The challenge is how to enable primary care to play an even stronger role at the heart of a more integrated out-of-hospital service, delivering better health outcomes, more personalised care and excellent patient experience, in a sustainable way and as efficiently as possible.

The elephant in the room is that we need to deliver all this seven days a week. Arguably, the current model of primary care is no longer fit for a modern NHS. We know increasing numbers of patients are presenting in general practice with multiple long-term conditions, working days are longer and retirement is getting later. Many of the population (myself included) never get the time to attend their GP surgery. At one event, the chief executive of a local hospital told how a consultant had to cancel his entire clinic so that he could see his own GP.  

If general practice is serious about offering health promotion and early intervention, then we need to be available to do this for people at a time that suits them.

More practice networks

So how can this be done when we are already facing a workforce crisis, when our own working day is too long and GP morale feels to be at an all-time low? How can capacity, that already feels so stretched, now be extended over seven days?

A recurring theme amongst GPs I’ve spoken to was that patients don’t need ‘more of the same’. Many described how they already have upwards of 40-50 consultations a day, seeing ever more complex problems, but with no slack in the system to give a corresponding increase in appointment length.

I work one day a week in a small practice of 5,200 patients, alongside three other part-time partners. We can’t offer a service 8am-8pm, seven days a week, on our own, but if linked with other practices who use the same IT system to create a practice network, we could.

In the past, we have worked as a small GP cooperative, where a relationship existed between practices and we could ensure an effective ‘handover’ of care for our most vulnerable, sick and dying patients. We told patients who they would see if they deteriorated, and we could share information with the attached community team.

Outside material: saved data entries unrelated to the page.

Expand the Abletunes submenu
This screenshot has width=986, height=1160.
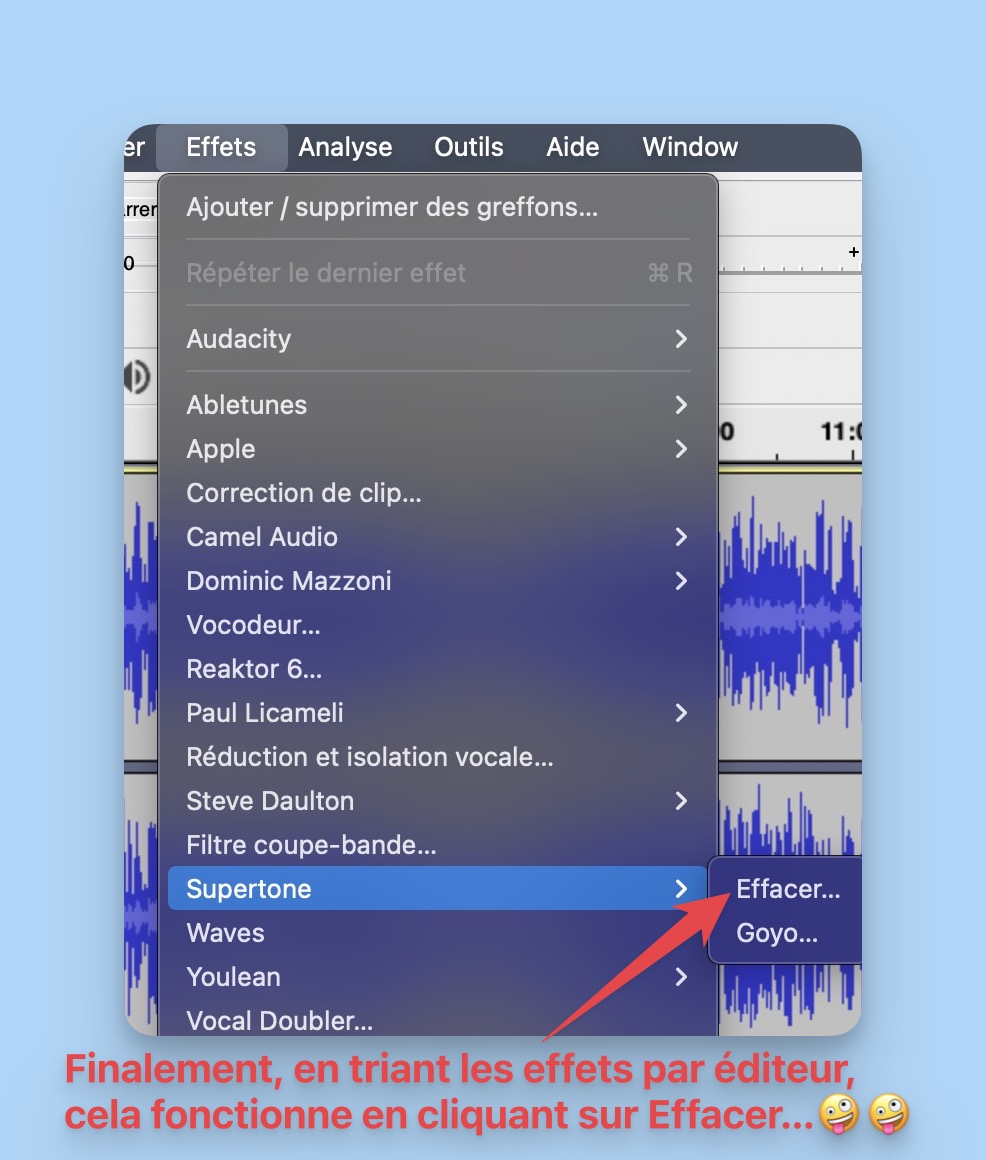point(437,405)
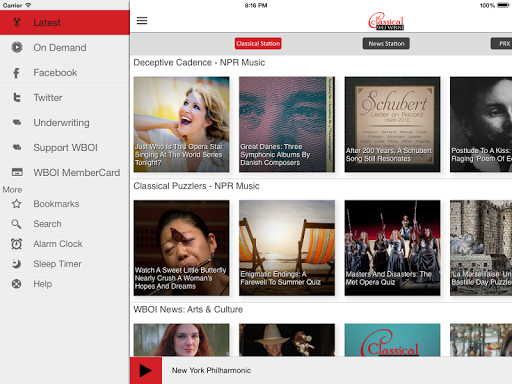The image size is (512, 384).
Task: Switch to the News Station tab
Action: (386, 44)
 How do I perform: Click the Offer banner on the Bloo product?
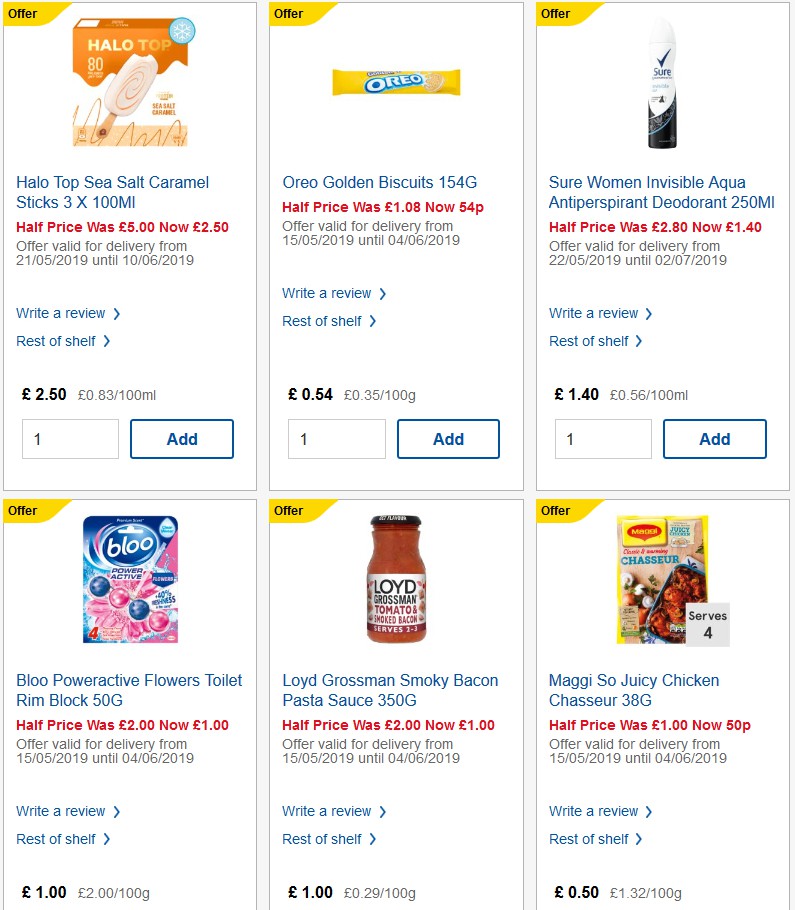click(x=22, y=511)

That was more than 10 years ago. Now, with the highly systematic use of IT in primary care we should be in a better position to provide coordination of care across the seven-day week.

The challenges facing rural communities are far different to those facing inner city general practices, and resource issues will differ. However, I believe that this challenge offers us an opportunity to stop and reflect on our current way of practice. We should not see this as an 40% in our workload, but a chance to re-distribute our working week, and to ask how we can do things differently and more effectively as a consequence.  

More teamwork

We should create opportunities to meet with community health and social care colleagues to develop the team approach. Continuity of care should be measured in terms of how care is delivered by a well-informed multi-disciplinary team.

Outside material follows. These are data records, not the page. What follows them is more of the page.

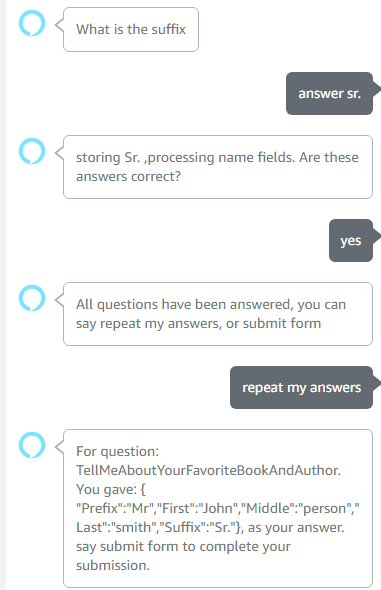Click the Alexa icon next to "For question:" response

click(32, 445)
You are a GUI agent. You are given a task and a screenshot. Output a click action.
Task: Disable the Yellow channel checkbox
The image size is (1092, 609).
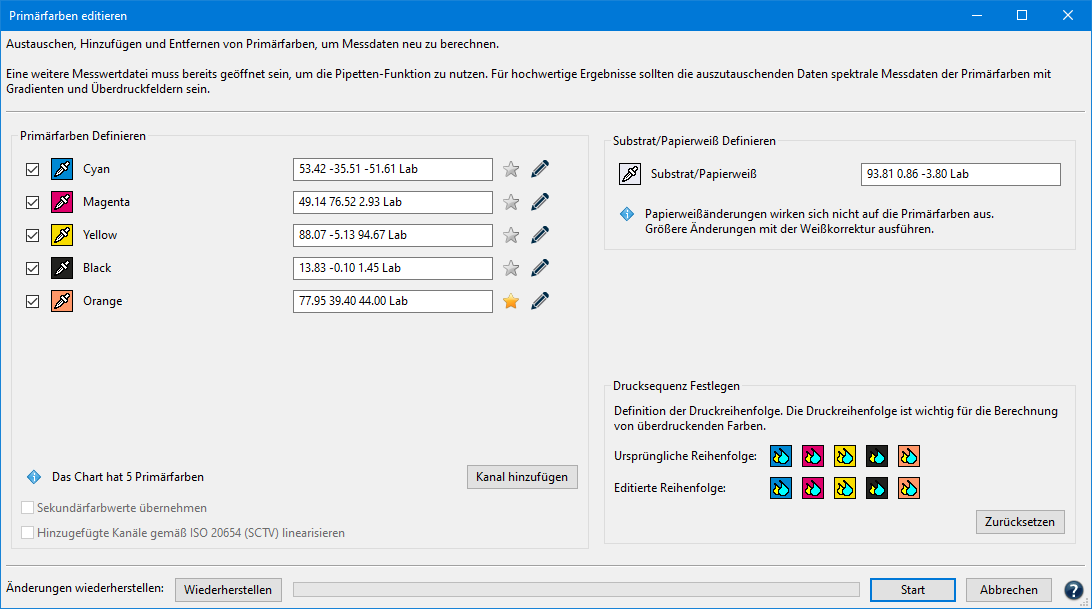32,235
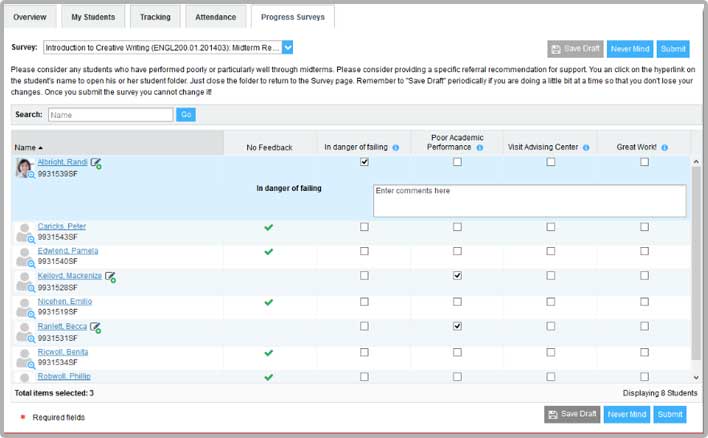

There will be advantages for the profession. As presentations in surgery become ever more complex, is it appropriate still to offer a 10-minute appointment with the option of an occasional ‘double’? Do we get professional satisfaction trying to manage a patient with three or four long-term co-morbidities within such restraints? Creating space for consultations across a seven-day period could be an opportunity to offer patients a range of appointment times, using skill mix and spreading the workload differently.

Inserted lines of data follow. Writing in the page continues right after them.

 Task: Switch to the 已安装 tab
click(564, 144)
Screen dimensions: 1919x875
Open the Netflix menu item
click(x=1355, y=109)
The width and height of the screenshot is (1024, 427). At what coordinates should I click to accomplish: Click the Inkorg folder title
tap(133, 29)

For many GP colleagues, juggling a career with a young family, working at weekends may provide much needed flexibility. And am I alone in finding it increasingly hard to know my colleagues across the GP community? In the days of the GP cooperatives, there seemed to be far more coming together, opportunities for discussion about patient care, about general practice and about life.

Working across seven days will give many practices opportunities to work together in a different way, reduce professional isolation and increase opportunities to collaborate, so that general practice truly will be able to play an even stronger role at the heart of a more integrated out-of-hospital service.

Dr David Geddes is the head of primary care commissioning at NHS England, and a GP in York.